Reviews

Right Royal Farce

There are some shows, not many, that are dignified even by a bad review, and this embarrassing dud from Toby Young and Lloyd Evans – job-share drama critics on The Spectator and authors of last year’s equally appalling Who’s the Daddy? – is one of them.

It’s not even that members of the royal family would be upset by the defamatory nature of their representation; they would more likely feel slighted that so feeble an attempt to reveal them “as they really are” is executed with such shallow contempt for the rules of farce.

Only the residual skill of Andrew C Wadsworth’s Prince Charles, humming “My Way” with a bag of organic vegetables on his head, and the talent of Sara Crowe – investing Camilla with a heavy gait, hee-haw snort and a wonderful trick of catching up with someone’s sentence before last while gazing blankly at their present one – wheedles any sort of star rating out of me at all.

The set up? The present Queen, “the people’s queen,” has died and a commentating voice-over (the voice is the inappropriately shameless one of Toby Young himself) reports scuffles and boos at the funeral. Charles and Camilla are not popular. Back at the Palace, Prince Harry (Richard Keith) has installed a gormless Australian bimbo, Anoushka (Katie Beard), to create havoc in the minds of both Charles and Prince William (Alex Bartram) to the extent that he, aided and abetted by the oafish drunkard James Hewitt (Tim Wallers, who has an air of a lobotomised James Fox about him), will succeed to the throne.
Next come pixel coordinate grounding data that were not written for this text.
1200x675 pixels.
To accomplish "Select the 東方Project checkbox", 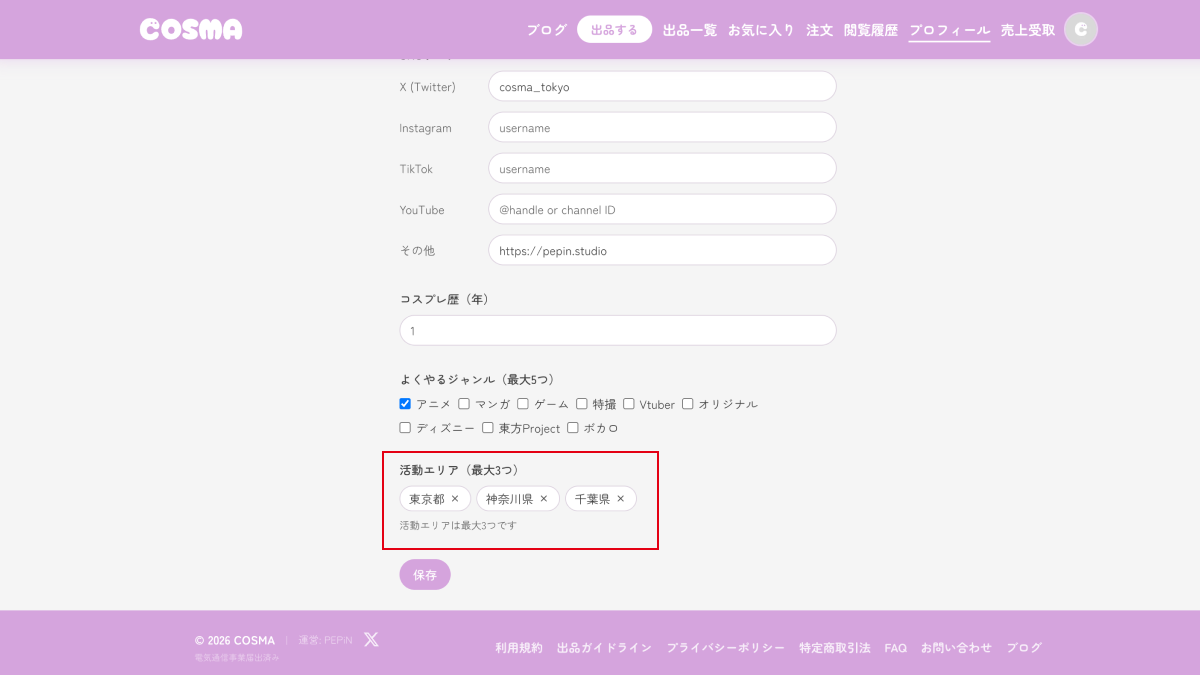I will tap(487, 427).
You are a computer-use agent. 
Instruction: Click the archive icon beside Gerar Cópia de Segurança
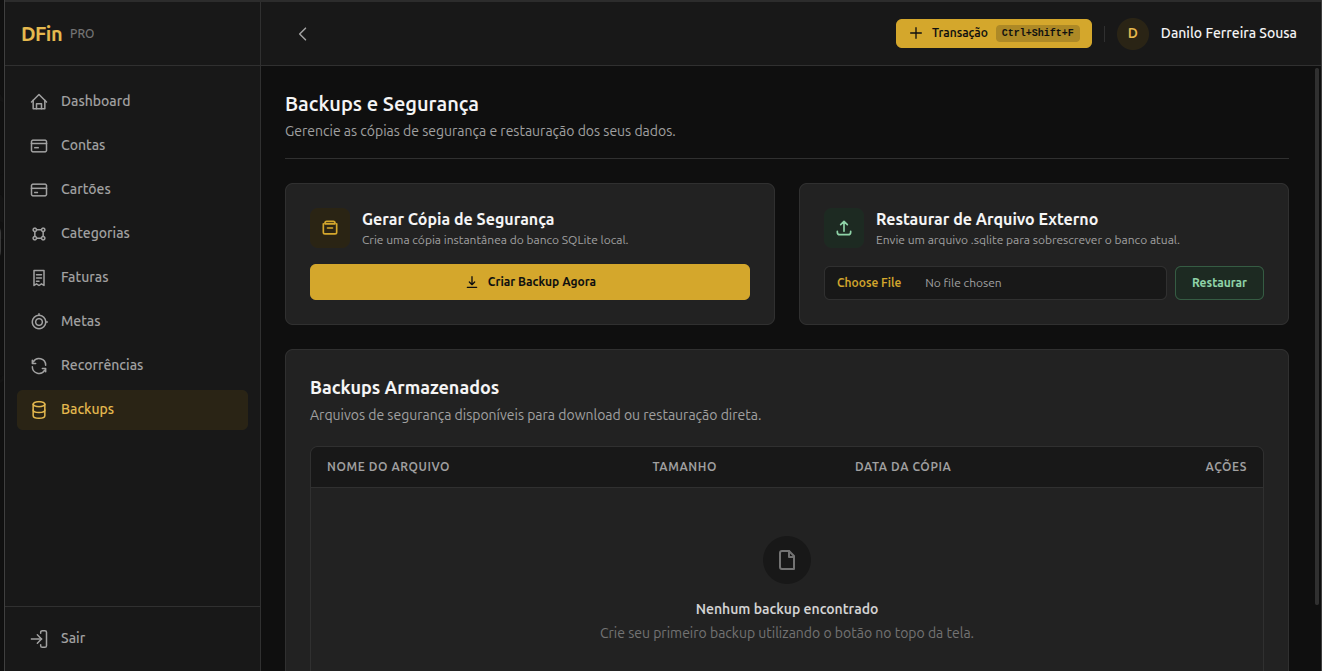tap(330, 228)
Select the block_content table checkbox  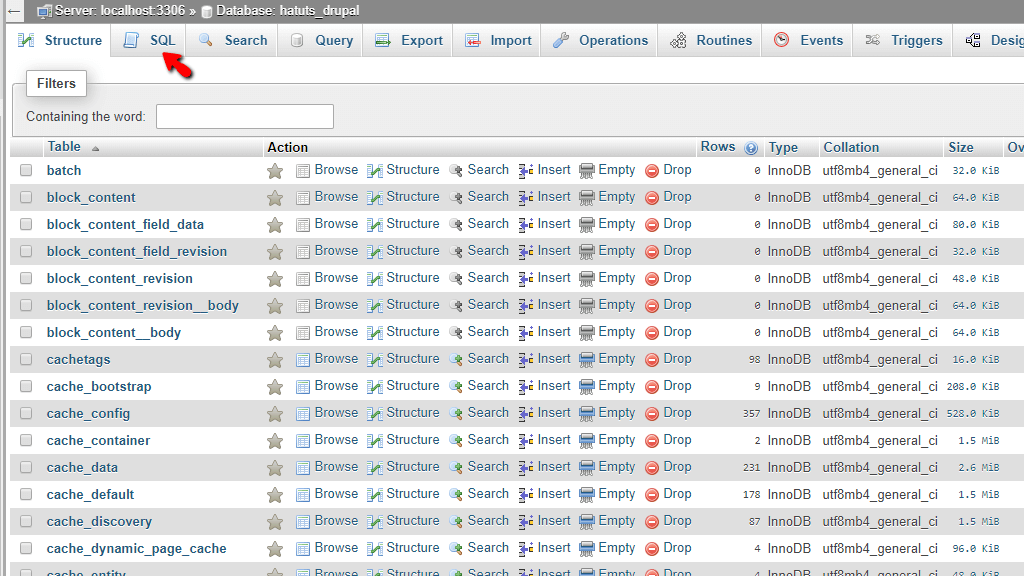25,197

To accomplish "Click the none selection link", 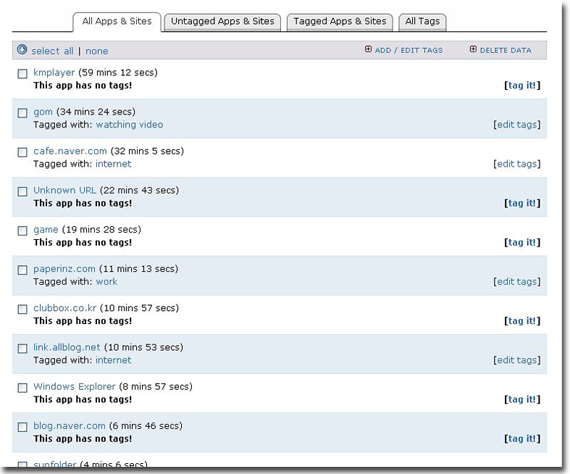I will pos(97,51).
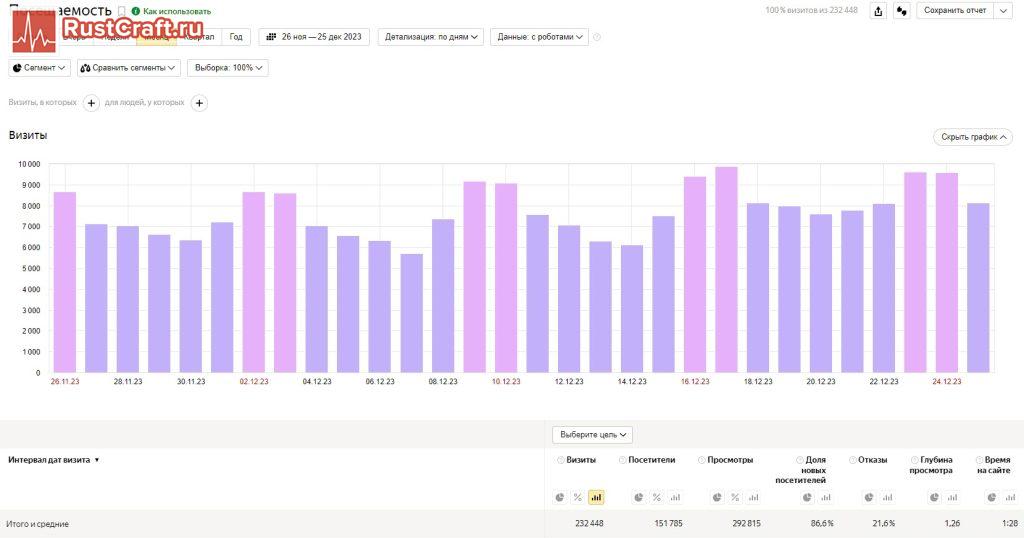Select the Визиты metric radio button
The width and height of the screenshot is (1024, 538).
tap(561, 460)
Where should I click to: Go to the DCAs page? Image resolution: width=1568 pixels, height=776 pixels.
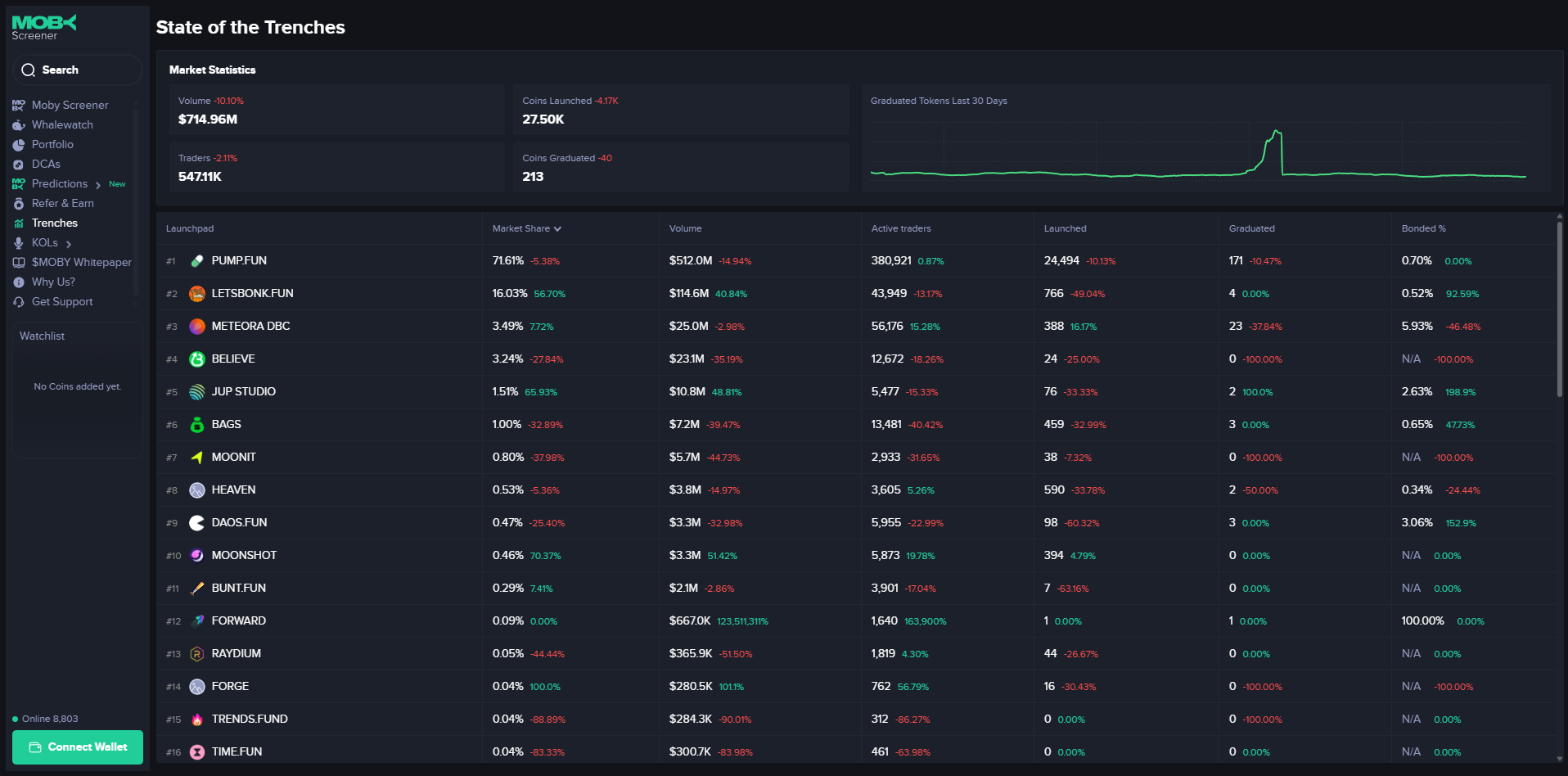pos(46,164)
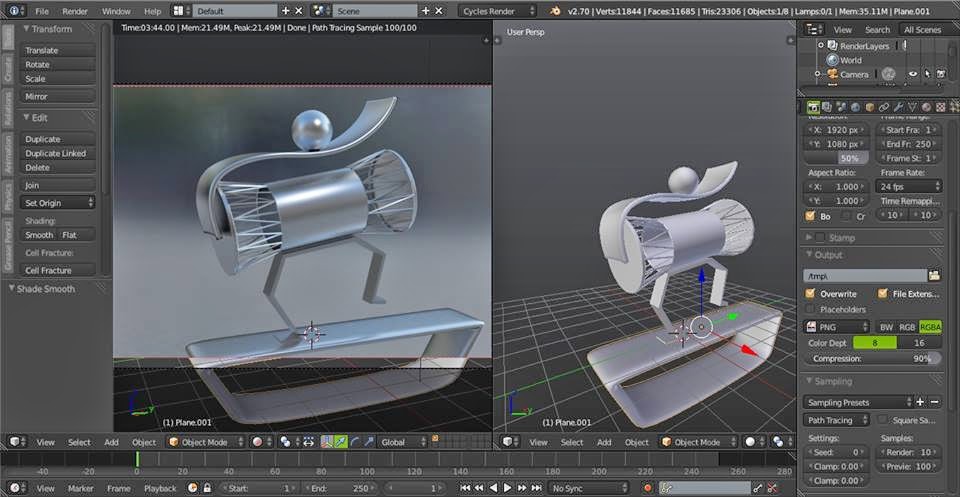Image resolution: width=960 pixels, height=497 pixels.
Task: Open the Modifiers wrench properties tab
Action: 898,107
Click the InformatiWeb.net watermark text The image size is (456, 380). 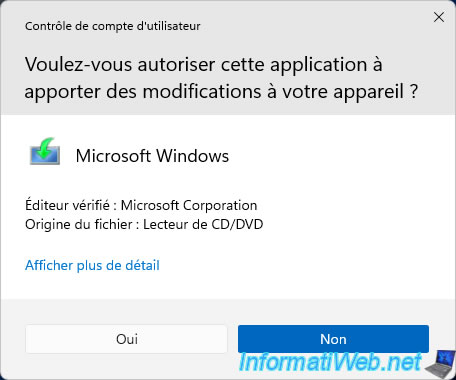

Prince Philip (a frantically face-pulling but suavely costumed William Hoyland) is insulting foreign diplomats offstage while salivating lecherously in the direction of both Camilla and Anoushka. Everyone has no time for the bearded Archbishop of Canterbury (Christopher Birch) who is regarded as a God-denying ecumenicist with a penchant for happy-clappy hymn-singing to a tambourine accompaniment.

Beyond limp one-liners, the writing has no structural energy, the scenes no impetus or the vaguest sense of farcical architecture. A location switches, we are still in the palace. A door slams shut, the joke is unclear. Princess Diana appears in a cloud of smoke, the Archbishop in a false beard. Charles says he has abdicated, the next minute he hasn’t, the next he is syringed by a crazed doctor and thrust into a straitjacket. Philip is given a handful of Viagra tablets, the next minute he is sporting an unlikely erection that looks like a bowsprit extruding from his left knee. So it goes sadly on, finishing…oh, I can’t be bothered any more.

In Present Laughter, Noel Coward’s surrogate, Gary Essendine, advises the neophyte playwright, Roland Maule, to go away and learn from the ground upwards how plays are constructed, then write about twenty and hope to get the twenty-first produced. I am sure Young and Evans in their professional capacities (one-and-a-half acts each?) have marvelled at See How They Run, one of the best farces London has produced in years. It makes you weep to think that they might feel they have nothing to learn from Philip King and Douglas Hodge’s production, but it wouldn’t surprise me.